Extracted records:
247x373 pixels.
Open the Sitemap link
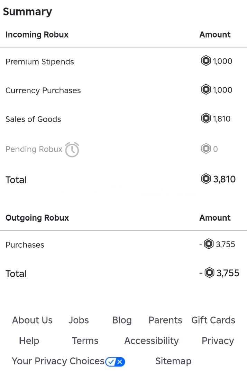173,361
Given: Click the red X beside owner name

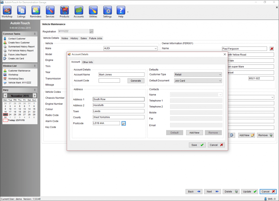Looking at the screenshot, I should tap(272, 49).
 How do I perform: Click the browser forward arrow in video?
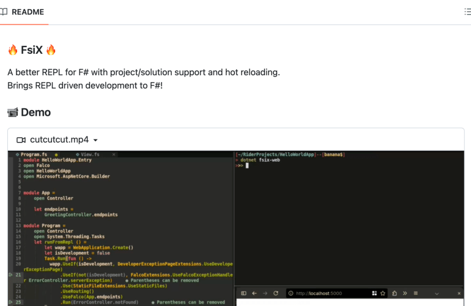tap(264, 294)
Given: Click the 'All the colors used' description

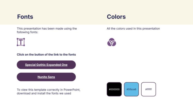Looking at the screenshot, I should click(x=133, y=29).
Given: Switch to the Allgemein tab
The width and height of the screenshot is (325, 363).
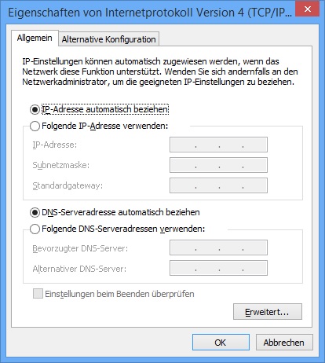Looking at the screenshot, I should pyautogui.click(x=35, y=38).
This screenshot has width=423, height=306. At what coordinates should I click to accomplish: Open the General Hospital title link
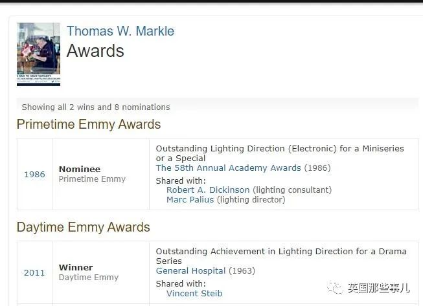tap(190, 270)
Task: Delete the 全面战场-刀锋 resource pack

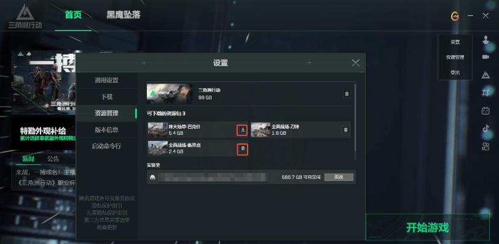Action: pos(345,130)
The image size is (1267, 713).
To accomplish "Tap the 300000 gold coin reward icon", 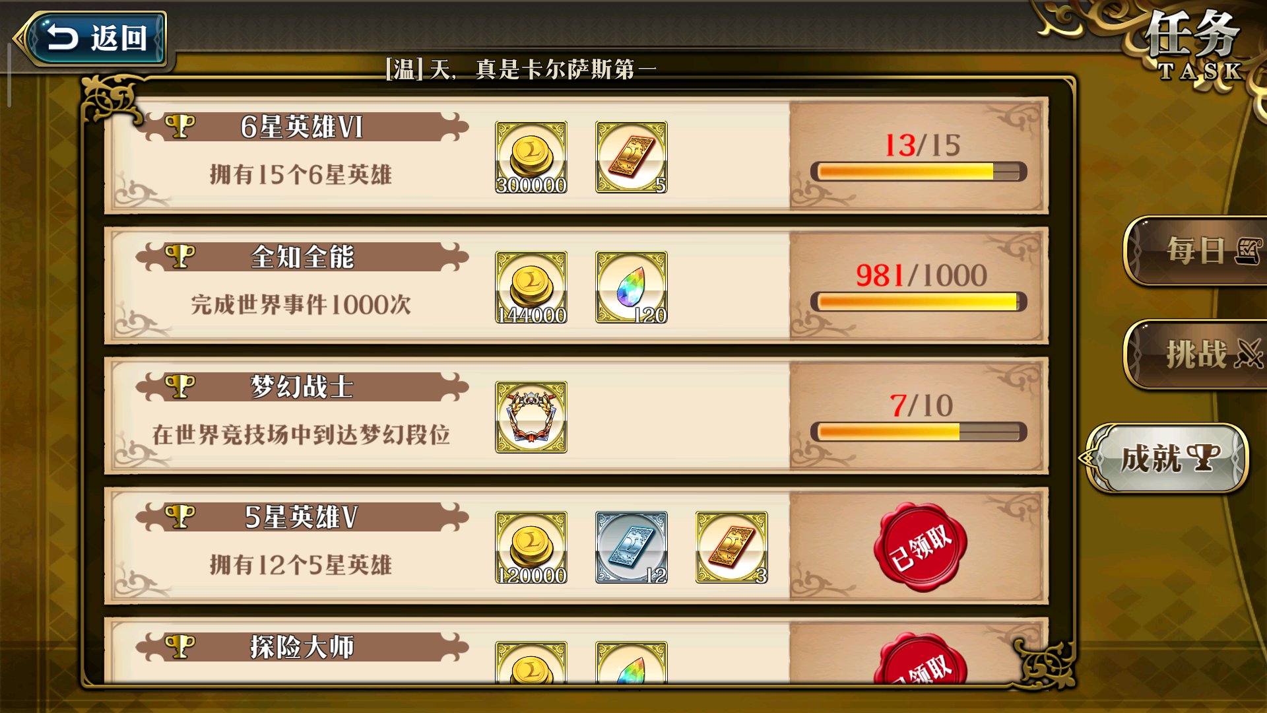I will (x=531, y=157).
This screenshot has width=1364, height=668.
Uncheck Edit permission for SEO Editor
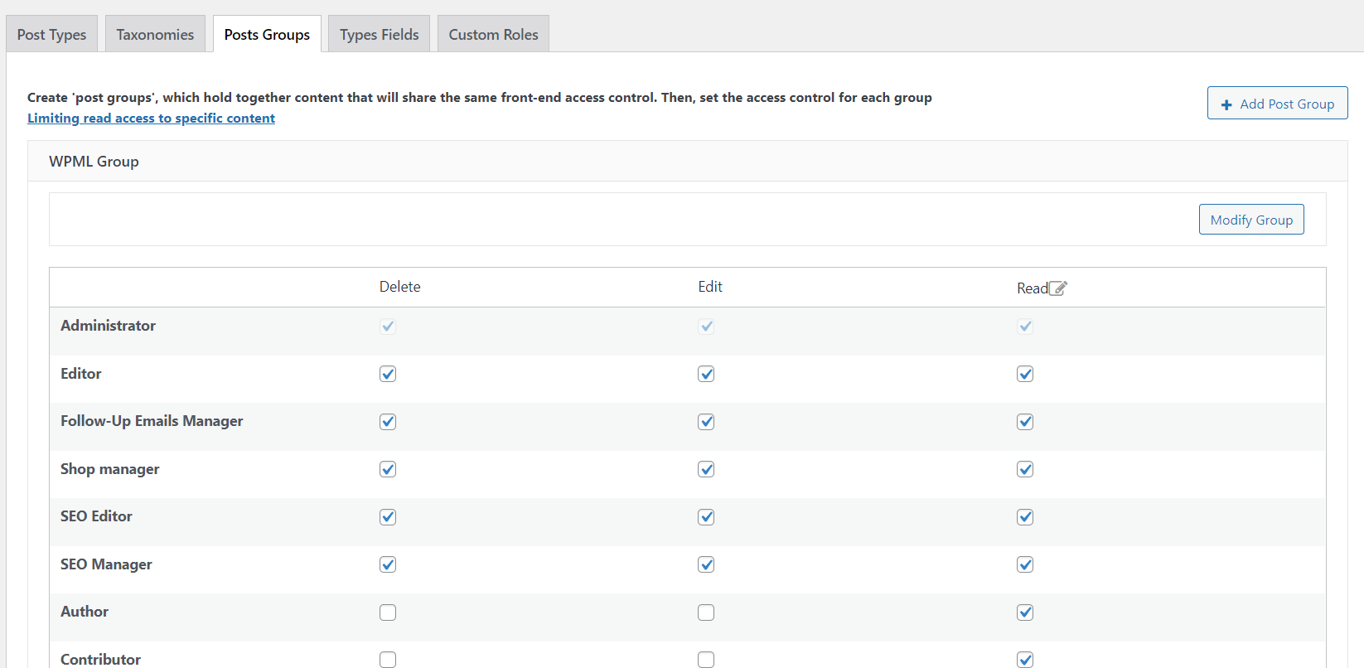coord(706,517)
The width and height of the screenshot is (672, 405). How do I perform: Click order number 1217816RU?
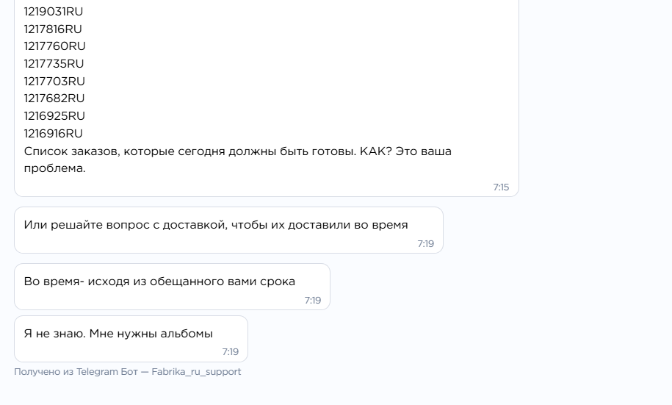pyautogui.click(x=53, y=29)
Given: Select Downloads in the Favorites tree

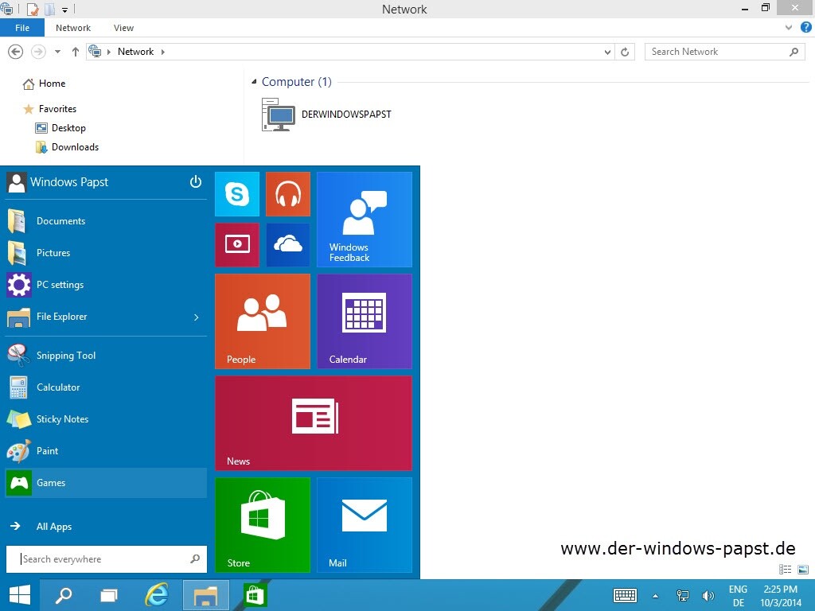Looking at the screenshot, I should (75, 147).
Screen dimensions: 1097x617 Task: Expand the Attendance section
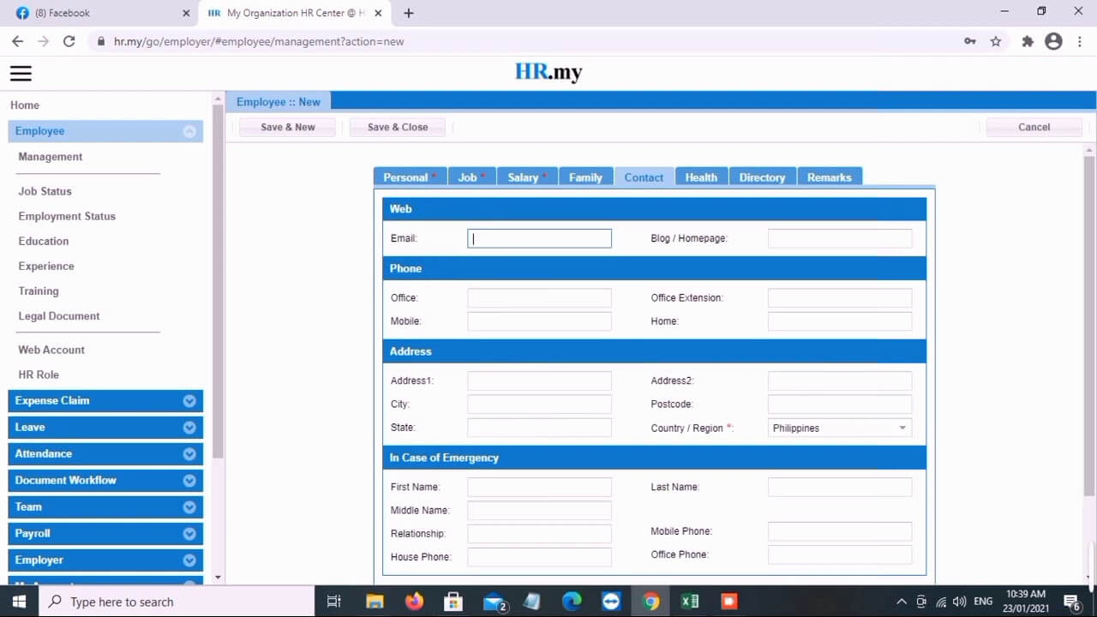pos(105,453)
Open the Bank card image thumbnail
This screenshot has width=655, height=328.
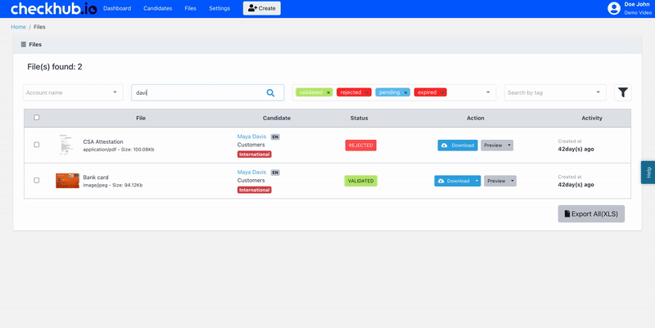[67, 181]
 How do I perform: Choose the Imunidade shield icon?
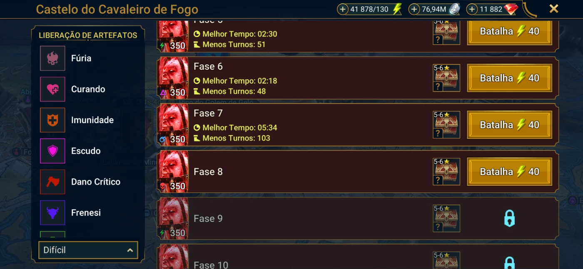point(52,120)
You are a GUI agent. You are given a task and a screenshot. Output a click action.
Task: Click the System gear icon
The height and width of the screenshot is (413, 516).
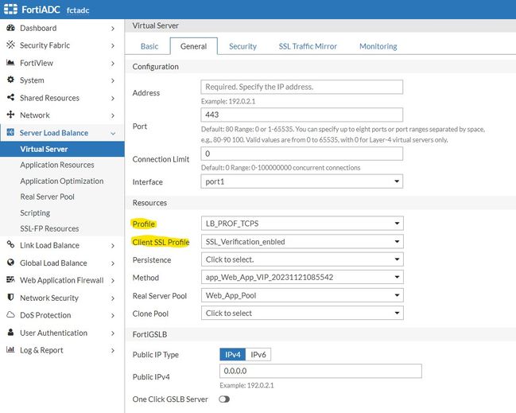click(10, 80)
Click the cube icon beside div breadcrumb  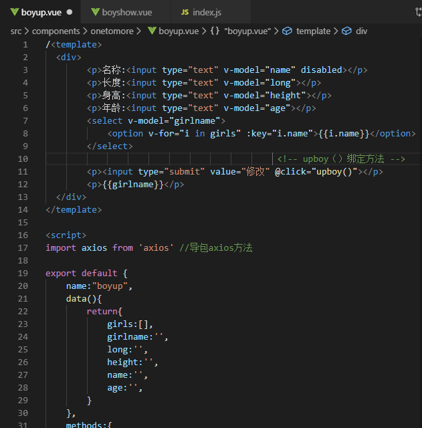point(346,31)
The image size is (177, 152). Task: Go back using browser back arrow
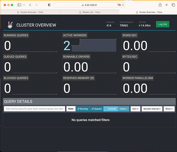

- [EXERCISE BRIEF]: For each line of the entries that contains the word "size", make a copy.

- [PROBLEM SOLUTION]:
The image size is (1267, 713).
The image size is (177, 152). Task: Go back using browser back arrow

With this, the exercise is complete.